Leading the Fight to treat and cure Tay-Sachs, Canavan and related diseases
Developing a cure or treatment is a long, complicated and expensive process. This page will give you a basic understanding of the process. The NTSAD Scientific Advisory Committee closely monitors the scientific field and alerts NTSAD Families of important breakthroughs and developments.
Before scientists can attempt to treat disease they must understand the exact cause of the disease. How are cells damaged by the missing
enzyme? What are the biochemical pathways leading to disease? Basic research is often called “the how does that work?” stage.
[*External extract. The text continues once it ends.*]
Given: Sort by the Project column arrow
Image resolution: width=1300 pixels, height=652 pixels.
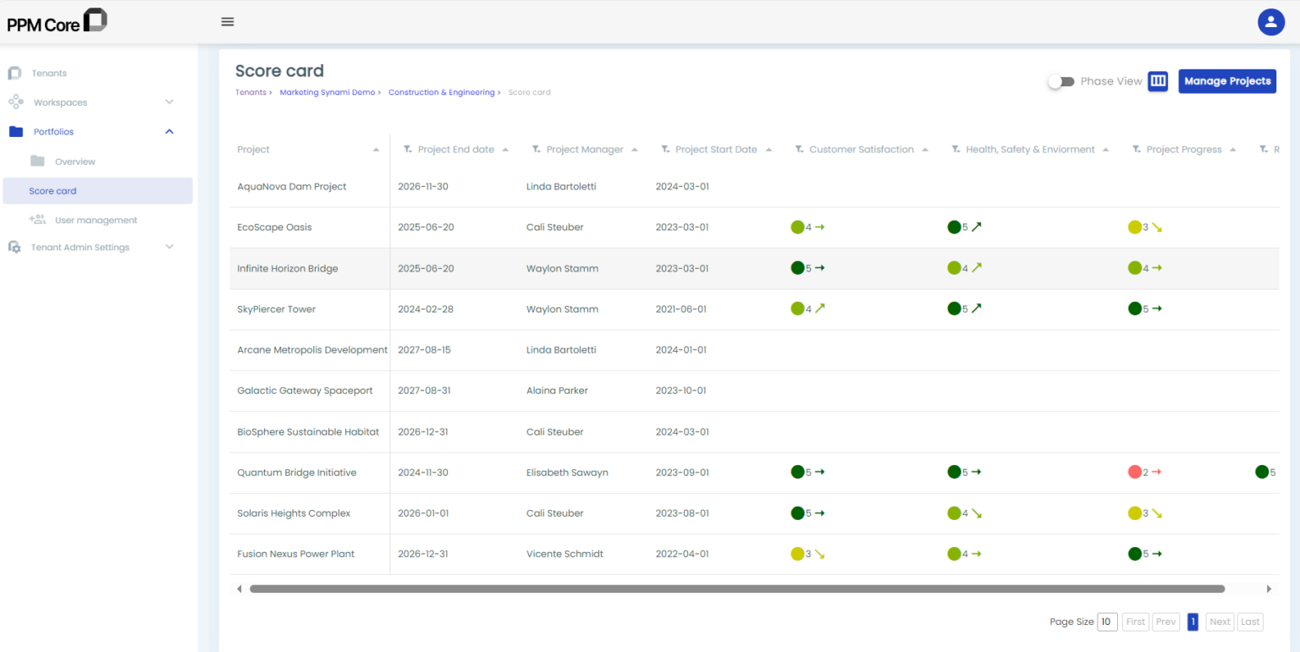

The next step is to take the basic understanding of the disease and try to intervene to slow, stop or reverse the symptoms. Often these studies start in a culture dish but eventually almost always result in animal model studies. Sandhoff mice are the most commonly used Tay-Sachs and Sandhoff animal model. Both mouse and rat models are commonly used to study Canavan disease. Affected mice are given potential treatments and closely monitored for improvements. If the mice show positive results, studies in larger animals such as cats and sheep are done because their brains are closer in size to humans.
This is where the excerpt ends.